[Stored data entries]
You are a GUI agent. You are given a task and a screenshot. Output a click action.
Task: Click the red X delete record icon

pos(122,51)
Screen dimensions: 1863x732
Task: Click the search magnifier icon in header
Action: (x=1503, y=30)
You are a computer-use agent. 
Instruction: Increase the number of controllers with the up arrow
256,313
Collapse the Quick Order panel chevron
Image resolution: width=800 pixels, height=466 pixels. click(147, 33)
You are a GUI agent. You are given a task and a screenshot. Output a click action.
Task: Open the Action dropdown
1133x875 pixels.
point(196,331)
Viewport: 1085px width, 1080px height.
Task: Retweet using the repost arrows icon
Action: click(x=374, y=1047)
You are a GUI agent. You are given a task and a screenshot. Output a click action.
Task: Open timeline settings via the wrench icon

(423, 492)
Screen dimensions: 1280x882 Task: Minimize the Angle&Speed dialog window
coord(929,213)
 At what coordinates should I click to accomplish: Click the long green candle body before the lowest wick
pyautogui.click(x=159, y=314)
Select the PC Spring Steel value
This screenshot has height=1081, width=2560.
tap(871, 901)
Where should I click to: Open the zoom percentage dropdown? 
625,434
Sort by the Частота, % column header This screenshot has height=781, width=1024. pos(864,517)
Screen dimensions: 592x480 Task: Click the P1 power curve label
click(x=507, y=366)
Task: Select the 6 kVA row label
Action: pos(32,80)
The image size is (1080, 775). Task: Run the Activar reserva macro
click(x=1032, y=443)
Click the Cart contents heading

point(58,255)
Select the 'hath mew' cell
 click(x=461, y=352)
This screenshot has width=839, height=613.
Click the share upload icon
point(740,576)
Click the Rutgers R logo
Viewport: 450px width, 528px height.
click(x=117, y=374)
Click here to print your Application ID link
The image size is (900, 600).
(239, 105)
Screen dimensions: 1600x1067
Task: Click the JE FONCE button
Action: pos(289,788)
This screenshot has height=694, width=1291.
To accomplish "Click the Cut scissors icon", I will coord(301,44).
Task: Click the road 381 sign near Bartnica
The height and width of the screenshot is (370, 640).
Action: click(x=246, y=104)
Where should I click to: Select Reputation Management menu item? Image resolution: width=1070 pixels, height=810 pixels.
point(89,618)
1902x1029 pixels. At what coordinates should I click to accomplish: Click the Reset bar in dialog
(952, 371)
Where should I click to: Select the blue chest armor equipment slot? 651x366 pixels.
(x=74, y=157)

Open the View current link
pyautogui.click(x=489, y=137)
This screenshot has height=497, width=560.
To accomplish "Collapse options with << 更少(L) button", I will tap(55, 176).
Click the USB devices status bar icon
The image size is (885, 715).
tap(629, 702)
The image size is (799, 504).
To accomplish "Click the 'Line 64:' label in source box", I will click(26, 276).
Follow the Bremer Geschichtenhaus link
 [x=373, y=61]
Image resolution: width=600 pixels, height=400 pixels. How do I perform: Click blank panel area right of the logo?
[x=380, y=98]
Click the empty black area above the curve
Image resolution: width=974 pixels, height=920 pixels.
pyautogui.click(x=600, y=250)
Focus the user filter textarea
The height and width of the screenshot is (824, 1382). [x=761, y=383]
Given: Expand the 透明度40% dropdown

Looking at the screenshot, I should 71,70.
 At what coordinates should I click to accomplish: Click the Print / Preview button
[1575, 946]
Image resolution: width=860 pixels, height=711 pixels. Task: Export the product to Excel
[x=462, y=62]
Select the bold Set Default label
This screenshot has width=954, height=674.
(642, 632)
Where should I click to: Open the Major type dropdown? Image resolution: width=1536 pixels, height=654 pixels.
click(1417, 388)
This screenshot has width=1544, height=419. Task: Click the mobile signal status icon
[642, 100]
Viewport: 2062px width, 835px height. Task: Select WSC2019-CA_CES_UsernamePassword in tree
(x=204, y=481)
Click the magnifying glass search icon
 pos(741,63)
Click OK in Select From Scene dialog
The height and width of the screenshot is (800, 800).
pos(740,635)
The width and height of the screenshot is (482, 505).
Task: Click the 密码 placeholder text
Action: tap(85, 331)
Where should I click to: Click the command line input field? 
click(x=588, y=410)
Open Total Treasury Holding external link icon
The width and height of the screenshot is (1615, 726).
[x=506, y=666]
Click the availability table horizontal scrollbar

Work to complete >>
Print out every record, character for character.

Solution for this problem >>
You are a GUI agent. You are given a task and a screenshot. Output a click action.
Task: Click the red X delete record icon

pos(122,51)
Screen dimensions: 1863x732
Task: Click the search magnifier icon in header
Action: (x=1503, y=30)
You are a computer-use agent. 
Instruction: Increase the number of controllers with the up arrow
256,313
Collapse the Quick Order panel chevron
Image resolution: width=800 pixels, height=466 pixels. click(147, 33)
You are a GUI agent. You are given a task and a screenshot. Output a click action.
Task: Open the Action dropdown
1133x875 pixels.
point(196,331)
Viewport: 1085px width, 1080px height.
Task: Retweet using the repost arrows icon
Action: click(x=374, y=1047)
You are a GUI agent. You are given a task and a screenshot. Output a click action.
Task: Open timeline settings via the wrench icon

(423, 492)
Screen dimensions: 1280x882 Task: Minimize the Angle&Speed dialog window
coord(929,213)
 At what coordinates should I click to accomplish: Click the long green candle body before the lowest wick
pyautogui.click(x=159, y=314)
Select the PC Spring Steel value
This screenshot has height=1081, width=2560.
tap(871, 901)
Where should I click to: Open the zoom percentage dropdown? 
625,434
Sort by the Частота, % column header This screenshot has height=781, width=1024. pos(864,517)
Screen dimensions: 592x480 Task: Click the P1 power curve label
click(x=507, y=366)
Task: Select the 6 kVA row label
Action: pos(32,80)
The image size is (1080, 775). Task: Run the Activar reserva macro
click(x=1032, y=443)
Click the Cart contents heading

point(58,255)
Select the 'hath mew' cell
 click(x=461, y=352)
This screenshot has width=839, height=613.
Click the share upload icon
point(740,576)
Click the Rutgers R logo
Viewport: 450px width, 528px height.
click(x=117, y=374)
Click here to print your Application ID link
The image size is (900, 600).
(239, 105)
Screen dimensions: 1600x1067
Task: Click the JE FONCE button
Action: pos(289,788)
This screenshot has height=694, width=1291.
To accomplish "Click the Cut scissors icon", I will coord(301,44).
Task: Click the road 381 sign near Bartnica
The height and width of the screenshot is (370, 640).
Action: click(x=246, y=104)
Where should I click to: Select Reputation Management menu item? Image resolution: width=1070 pixels, height=810 pixels.
point(89,618)
1902x1029 pixels. At what coordinates should I click to accomplish: Click the Reset bar in dialog
(952, 371)
Where should I click to: Select the blue chest armor equipment slot? 651x366 pixels.
(x=74, y=157)

Open the View current link
pyautogui.click(x=489, y=137)
This screenshot has height=497, width=560.
To accomplish "Collapse options with << 更少(L) button", I will tap(55, 176).
Click the USB devices status bar icon
The image size is (885, 715).
tap(629, 702)
The image size is (799, 504).
To accomplish "Click the 'Line 64:' label in source box", I will click(26, 276).
Follow the Bremer Geschichtenhaus link
 [x=373, y=61]
Image resolution: width=600 pixels, height=400 pixels. How do I perform: Click blank panel area right of the logo?
[x=380, y=98]
Click the empty black area above the curve
Image resolution: width=974 pixels, height=920 pixels.
pyautogui.click(x=600, y=250)
Focus the user filter textarea
The height and width of the screenshot is (824, 1382). [x=761, y=383]
Given: Expand the 透明度40% dropdown

Looking at the screenshot, I should 71,70.
 At what coordinates should I click to accomplish: Click the Print / Preview button
[1575, 946]
Image resolution: width=860 pixels, height=711 pixels. Task: Export the product to Excel
[x=462, y=62]
Select the bold Set Default label
This screenshot has width=954, height=674.
(642, 632)
Where should I click to: Open the Major type dropdown? Image resolution: width=1536 pixels, height=654 pixels.
click(1417, 388)
This screenshot has width=1544, height=419. Task: Click the mobile signal status icon
[642, 100]
Viewport: 2062px width, 835px height. Task: Select WSC2019-CA_CES_UsernamePassword in tree
(x=204, y=481)
Click the magnifying glass search icon
 pos(741,63)
Click OK in Select From Scene dialog
The height and width of the screenshot is (800, 800).
pos(740,635)
The width and height of the screenshot is (482, 505).
Task: Click the 密码 placeholder text
Action: tap(85, 331)
Where should I click to: Click the command line input field? 
click(x=588, y=410)
Open Total Treasury Holding external link icon
The width and height of the screenshot is (1615, 726).
[x=506, y=666]
Click the availability table horizontal scrollbar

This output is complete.